Wageningen spin-offs with WUR expertise are now able to apply for funding from VIVES. This Belgian investment fund has entered into a collaboration with Wageningen University & Research (WUR), aiming to increase opportunities for spin-offs in the field of Life Sciences. The partnership fits in with WUR’s strategy to apply Wageningen expertise in practice.

Wageningen start-ups and spin-offs were already able to apply for funding at SHIFT Invest and Innovation Industries. The VIVES-fund, which is narrowly linked to the Université Catholique de Louvain (UCL), primarily supports academic spin-offs focused on ICT and so-called red biotech. Sebastiaan Berendse, director of Value Creation at WUR, explains.

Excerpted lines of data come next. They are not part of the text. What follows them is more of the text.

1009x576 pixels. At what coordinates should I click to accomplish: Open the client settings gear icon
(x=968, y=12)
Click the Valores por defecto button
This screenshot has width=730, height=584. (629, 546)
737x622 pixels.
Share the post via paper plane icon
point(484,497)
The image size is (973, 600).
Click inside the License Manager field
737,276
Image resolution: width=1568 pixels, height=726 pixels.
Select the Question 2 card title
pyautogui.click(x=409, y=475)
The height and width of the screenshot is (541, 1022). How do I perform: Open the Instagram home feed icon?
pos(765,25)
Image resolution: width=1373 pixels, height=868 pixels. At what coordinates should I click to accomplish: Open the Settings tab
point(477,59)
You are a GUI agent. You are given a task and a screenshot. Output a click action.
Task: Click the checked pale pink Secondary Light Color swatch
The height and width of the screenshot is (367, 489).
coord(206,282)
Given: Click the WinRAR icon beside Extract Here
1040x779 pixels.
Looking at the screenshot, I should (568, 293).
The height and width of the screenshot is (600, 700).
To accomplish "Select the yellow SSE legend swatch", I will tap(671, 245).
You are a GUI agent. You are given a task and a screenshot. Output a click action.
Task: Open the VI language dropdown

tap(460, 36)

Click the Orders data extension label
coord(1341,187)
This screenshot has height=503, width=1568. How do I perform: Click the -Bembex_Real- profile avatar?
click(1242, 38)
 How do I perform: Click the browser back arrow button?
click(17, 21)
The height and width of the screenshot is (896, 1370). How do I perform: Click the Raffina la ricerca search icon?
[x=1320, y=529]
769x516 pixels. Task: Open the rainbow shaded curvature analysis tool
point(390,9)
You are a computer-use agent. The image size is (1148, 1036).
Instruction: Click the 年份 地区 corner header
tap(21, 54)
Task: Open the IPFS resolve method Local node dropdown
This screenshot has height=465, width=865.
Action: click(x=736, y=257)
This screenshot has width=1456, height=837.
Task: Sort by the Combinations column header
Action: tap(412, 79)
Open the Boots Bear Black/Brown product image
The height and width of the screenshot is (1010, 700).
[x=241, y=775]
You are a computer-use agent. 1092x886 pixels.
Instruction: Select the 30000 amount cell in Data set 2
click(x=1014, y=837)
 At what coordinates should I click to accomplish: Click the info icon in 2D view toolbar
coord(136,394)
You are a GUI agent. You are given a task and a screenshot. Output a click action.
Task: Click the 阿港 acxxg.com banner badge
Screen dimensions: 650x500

‘Red biotech means medical applications in life sciences, in addition to white (industrial) biotech and green (biobased) applications. Emerging businesses in this sector often have a long road ahead of them until the original idea is validated and can be applied in practice as an approved product. Experience and a network of partners are crucial to that development path from the get-go. The VIVES fund has been investing in academic spin-offs for 15 years. Previously, WUR collaborated closely with UCL and VIVES at the start of A-Mansia Biotech. This third VIVES fund has an international reach (the Benelux and northern France) through its collaboration with several universities.’

Science applied in practice

The VIVES fund will amount to some 50 million euros in the course of this year. The investment fund is not just interested in high returns on investment but also seeks to see science applied in practice.

The development into a medical product such as a medicine, probiotic or medical technological device requires steps that pertain to the private sector.
Sebastiaan Berendse

Berendse: ‘Of course, WUR collaborates with the Life Science top sector and conducts fundamental research, in this field as well. However, the development into a medical product such as a medicine, probiotic or medical technological device requires steps that pertain to the private sector. A start-up with a licence or access to protected WUR expertise (thus, a WUR spin-off) may approach funds such as VIVES for seed capital. These Belgians are acutely aware of the steps an academic start-up must take. In addition to capital (in exchange for shares), this fund’s strength lies in supporting the business development (such as how to get the right team) and in assisting in clinical tests. Without these trials, the idea will never reach the stage of implementation in practice.’